Achieves near-optimal data compression with linear complexity.

Effectively removes high-frequency noise, improving analysis accuracy.

Enables scalable analysis of multi-terabyte brain imaging datasets.

Abstract

The use of brain images as markers for diseases or behavioral differences is challenged by the small effects size and the ensuing lack of power, an issue that has incited researchers to rely more systematically on large cohorts. Coupled with resolution increases, this leads to very large datasets. A striking example in the case of brain imaging is that of the Human Connectome Project: 20 Terabytes of data and growing. The resulting data deluge poses severe challenges regarding the tractability of some processing steps (discriminant analysis, multivariate models) due to the memory demands posed by these data.
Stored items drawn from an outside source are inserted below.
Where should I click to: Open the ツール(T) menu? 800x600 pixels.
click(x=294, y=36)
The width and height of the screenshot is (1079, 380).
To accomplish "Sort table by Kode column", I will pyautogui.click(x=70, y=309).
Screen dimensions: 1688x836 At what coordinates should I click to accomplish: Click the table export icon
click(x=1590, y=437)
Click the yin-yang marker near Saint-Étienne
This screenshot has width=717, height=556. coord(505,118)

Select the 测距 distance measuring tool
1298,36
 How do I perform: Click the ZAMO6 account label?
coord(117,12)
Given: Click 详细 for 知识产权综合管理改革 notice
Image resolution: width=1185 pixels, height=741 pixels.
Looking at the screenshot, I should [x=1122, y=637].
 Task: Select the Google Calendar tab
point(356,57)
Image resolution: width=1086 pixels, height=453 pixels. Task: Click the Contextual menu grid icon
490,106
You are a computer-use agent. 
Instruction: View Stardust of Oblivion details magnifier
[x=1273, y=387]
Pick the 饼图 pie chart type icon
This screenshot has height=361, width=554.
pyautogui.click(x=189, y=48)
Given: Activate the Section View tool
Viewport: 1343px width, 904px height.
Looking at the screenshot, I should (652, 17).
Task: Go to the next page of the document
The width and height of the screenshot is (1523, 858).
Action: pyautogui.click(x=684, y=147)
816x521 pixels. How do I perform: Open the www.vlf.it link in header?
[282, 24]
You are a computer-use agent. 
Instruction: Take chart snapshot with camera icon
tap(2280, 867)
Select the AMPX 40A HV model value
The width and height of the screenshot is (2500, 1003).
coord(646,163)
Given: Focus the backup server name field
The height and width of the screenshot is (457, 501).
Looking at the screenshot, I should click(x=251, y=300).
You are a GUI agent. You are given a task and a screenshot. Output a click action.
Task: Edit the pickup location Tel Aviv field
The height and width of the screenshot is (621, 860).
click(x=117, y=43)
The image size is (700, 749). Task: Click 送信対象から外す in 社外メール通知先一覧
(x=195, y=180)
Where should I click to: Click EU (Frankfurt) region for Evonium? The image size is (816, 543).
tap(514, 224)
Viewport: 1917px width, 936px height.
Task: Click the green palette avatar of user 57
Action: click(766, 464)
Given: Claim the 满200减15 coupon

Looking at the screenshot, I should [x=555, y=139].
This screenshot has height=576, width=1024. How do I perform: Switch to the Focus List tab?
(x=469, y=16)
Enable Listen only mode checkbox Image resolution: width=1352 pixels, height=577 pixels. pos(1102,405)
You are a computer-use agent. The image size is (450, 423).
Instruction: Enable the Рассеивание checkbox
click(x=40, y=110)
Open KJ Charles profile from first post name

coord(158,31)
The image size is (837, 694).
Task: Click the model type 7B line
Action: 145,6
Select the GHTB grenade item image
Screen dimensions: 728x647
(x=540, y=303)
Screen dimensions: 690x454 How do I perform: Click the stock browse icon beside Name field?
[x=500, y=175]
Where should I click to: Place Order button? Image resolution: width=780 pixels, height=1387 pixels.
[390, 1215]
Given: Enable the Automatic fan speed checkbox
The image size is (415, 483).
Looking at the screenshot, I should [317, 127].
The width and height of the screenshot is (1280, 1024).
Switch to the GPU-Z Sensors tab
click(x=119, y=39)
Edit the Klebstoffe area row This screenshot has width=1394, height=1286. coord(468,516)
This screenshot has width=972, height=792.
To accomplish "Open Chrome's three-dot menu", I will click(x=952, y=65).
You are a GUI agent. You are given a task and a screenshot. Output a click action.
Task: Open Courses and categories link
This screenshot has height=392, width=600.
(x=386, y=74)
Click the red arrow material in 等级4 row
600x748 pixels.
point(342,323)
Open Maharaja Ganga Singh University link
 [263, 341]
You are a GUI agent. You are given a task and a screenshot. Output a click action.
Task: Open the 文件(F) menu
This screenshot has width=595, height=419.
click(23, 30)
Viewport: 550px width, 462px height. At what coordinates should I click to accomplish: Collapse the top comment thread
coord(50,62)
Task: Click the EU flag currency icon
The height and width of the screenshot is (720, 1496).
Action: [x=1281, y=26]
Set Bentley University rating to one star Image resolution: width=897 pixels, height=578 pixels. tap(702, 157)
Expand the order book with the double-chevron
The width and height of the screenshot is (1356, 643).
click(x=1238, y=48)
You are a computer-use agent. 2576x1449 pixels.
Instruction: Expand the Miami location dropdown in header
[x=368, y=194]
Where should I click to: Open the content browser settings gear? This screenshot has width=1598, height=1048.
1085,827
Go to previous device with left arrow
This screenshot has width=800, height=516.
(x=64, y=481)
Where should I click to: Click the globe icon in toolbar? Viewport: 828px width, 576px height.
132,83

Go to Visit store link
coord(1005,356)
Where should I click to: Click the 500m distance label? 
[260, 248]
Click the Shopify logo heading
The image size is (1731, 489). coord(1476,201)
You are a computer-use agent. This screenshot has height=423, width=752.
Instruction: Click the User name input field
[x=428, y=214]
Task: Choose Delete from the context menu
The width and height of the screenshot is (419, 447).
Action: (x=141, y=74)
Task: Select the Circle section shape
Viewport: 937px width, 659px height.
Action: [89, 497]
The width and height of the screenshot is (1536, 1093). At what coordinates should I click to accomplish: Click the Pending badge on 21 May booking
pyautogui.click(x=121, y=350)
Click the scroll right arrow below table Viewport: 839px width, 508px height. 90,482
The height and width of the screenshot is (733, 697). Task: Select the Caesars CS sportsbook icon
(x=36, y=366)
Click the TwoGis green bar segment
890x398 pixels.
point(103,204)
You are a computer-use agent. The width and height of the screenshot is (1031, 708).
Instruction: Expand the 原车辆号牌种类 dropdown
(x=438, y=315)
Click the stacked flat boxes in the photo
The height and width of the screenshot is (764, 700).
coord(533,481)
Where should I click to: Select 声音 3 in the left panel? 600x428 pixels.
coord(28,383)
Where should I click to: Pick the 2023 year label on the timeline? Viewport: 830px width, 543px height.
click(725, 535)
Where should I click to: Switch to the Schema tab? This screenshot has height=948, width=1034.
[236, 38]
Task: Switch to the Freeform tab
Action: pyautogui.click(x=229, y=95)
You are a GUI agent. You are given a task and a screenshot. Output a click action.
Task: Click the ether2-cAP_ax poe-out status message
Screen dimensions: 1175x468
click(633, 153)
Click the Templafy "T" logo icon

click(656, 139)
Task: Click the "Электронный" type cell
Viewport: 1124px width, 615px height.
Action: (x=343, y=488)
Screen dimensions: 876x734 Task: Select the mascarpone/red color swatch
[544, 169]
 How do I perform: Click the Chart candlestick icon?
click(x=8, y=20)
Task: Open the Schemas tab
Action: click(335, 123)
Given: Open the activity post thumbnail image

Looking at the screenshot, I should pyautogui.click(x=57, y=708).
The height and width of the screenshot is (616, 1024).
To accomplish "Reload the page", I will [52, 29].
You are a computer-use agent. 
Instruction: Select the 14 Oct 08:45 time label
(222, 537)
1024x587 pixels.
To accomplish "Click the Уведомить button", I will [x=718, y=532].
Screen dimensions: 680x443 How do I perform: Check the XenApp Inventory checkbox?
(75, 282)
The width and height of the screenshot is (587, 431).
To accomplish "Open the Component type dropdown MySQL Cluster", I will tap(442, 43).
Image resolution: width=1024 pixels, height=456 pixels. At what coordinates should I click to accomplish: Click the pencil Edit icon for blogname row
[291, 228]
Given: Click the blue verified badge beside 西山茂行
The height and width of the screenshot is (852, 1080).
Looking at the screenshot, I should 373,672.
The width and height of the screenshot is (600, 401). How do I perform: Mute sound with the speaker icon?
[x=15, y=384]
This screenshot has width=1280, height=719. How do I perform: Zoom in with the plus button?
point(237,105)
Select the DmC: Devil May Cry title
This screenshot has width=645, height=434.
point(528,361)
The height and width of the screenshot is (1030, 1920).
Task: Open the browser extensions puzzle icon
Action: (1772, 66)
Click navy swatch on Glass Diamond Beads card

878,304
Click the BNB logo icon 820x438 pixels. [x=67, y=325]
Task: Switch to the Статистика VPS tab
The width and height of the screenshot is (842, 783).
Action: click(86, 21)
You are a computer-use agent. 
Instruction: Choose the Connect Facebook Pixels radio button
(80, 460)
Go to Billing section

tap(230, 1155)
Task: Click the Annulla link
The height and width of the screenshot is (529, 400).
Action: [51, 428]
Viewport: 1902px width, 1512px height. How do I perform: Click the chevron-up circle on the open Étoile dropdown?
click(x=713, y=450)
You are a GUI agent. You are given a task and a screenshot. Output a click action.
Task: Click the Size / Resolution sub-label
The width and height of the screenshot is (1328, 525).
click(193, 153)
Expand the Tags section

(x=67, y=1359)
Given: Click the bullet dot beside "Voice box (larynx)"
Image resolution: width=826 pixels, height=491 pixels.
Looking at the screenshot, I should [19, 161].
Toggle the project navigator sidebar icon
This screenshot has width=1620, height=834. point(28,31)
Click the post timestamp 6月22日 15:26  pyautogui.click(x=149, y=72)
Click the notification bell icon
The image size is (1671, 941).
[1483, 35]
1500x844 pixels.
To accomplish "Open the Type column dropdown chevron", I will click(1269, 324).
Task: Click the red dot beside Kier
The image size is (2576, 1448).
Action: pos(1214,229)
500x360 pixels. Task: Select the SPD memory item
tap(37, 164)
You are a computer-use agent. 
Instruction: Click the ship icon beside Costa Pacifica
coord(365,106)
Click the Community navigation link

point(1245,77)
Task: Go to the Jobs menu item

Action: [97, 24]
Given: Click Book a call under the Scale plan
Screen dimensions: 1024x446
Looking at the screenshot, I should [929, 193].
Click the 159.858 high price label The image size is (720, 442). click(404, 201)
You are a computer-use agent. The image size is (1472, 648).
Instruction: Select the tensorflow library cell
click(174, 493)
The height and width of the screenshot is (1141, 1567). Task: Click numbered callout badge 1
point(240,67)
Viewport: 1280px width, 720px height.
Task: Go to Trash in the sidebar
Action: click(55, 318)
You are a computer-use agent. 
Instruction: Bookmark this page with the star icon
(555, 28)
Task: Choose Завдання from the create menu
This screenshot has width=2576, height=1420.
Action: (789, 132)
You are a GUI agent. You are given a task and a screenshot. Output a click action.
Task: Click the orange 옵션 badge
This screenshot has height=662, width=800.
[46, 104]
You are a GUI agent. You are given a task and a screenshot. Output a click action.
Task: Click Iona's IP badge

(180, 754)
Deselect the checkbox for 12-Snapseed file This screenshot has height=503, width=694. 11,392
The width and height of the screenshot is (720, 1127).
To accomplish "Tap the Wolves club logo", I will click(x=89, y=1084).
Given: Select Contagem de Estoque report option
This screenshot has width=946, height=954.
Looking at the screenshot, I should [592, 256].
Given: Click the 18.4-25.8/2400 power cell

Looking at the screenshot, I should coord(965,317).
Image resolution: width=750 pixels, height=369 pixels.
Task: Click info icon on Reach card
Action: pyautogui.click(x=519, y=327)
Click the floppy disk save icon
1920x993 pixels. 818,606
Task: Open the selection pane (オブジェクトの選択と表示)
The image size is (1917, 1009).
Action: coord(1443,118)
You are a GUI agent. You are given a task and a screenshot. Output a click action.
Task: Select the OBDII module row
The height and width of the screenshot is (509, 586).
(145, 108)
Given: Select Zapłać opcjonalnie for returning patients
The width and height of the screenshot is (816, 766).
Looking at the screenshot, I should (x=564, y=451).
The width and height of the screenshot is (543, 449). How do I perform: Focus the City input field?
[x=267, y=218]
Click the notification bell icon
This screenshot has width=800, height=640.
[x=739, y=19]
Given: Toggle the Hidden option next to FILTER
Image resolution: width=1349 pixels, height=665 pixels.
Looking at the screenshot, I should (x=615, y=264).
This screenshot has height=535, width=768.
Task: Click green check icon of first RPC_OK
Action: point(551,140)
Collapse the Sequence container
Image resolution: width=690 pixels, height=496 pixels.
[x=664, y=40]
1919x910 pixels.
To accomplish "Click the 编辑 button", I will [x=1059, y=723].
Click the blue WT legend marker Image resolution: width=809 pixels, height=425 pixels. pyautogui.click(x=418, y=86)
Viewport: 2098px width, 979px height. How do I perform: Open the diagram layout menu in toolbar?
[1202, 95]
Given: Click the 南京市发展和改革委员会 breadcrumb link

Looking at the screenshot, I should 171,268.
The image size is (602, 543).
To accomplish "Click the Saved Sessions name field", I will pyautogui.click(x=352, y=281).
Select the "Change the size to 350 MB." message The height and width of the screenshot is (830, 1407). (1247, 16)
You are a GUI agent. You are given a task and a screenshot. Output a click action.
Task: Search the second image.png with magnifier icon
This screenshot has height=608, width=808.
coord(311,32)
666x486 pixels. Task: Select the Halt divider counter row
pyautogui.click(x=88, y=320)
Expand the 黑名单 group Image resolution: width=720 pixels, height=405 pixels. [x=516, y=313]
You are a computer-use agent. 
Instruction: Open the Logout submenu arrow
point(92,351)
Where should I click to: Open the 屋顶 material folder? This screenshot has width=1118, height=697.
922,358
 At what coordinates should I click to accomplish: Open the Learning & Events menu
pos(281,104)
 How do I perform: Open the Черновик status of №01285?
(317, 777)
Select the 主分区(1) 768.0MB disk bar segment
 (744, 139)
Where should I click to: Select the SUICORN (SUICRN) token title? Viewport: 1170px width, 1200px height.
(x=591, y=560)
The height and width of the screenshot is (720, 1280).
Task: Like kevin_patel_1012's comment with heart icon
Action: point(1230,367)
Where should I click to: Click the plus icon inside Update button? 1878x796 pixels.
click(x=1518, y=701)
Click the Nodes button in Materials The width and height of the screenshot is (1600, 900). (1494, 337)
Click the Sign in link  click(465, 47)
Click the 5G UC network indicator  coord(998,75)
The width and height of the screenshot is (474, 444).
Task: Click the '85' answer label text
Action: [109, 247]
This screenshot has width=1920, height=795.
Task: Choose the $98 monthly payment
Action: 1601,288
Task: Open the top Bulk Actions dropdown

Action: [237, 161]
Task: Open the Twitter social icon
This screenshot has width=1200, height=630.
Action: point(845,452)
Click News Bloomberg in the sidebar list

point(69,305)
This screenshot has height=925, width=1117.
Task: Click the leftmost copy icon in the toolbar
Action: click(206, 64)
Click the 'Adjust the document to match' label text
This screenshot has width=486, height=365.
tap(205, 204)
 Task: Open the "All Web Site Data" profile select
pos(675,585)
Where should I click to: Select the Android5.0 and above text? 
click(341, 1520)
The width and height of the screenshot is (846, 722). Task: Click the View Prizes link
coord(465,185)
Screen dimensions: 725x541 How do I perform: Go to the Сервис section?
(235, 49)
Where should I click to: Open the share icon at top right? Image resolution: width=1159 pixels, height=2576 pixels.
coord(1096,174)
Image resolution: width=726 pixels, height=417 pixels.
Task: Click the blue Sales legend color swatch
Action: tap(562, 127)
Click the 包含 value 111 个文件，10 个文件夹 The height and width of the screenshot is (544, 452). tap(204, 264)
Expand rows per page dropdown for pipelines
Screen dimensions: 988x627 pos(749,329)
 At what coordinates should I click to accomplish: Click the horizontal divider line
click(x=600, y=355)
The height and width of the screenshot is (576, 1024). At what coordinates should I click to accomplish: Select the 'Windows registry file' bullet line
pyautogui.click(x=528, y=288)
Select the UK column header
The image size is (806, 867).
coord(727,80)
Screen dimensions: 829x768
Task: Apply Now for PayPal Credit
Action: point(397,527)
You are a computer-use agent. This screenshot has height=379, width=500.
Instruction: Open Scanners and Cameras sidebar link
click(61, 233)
In this work, we revisit dimension reduction approaches, such as random projections, with the aim of replacing costly function evaluations by cheaper ones while decreasing the memory requirements. Specifically, we investigate the use of alternate schemes, based on fast clustering, that are well suited for signals exhibiting a strong spatial structure, such as anatomical and functional brain images. Our contribution is twofold: i) we propose a linear-time clustering scheme that bypasses the percolation issues inherent in these algorithms and thus provides compressions nearly as good as traditional quadratic-complexity variance-minimizing clustering schemes, ii) we show that cluster-based compression can have the virtuous effect of removing high-frequency noise, actually improving subsequent estimations steps. As a consequence, the proposed approach yields very accurate models on several large-scale problems yet with impressive gains in computational efficiency, making it possible to analyze large datasets.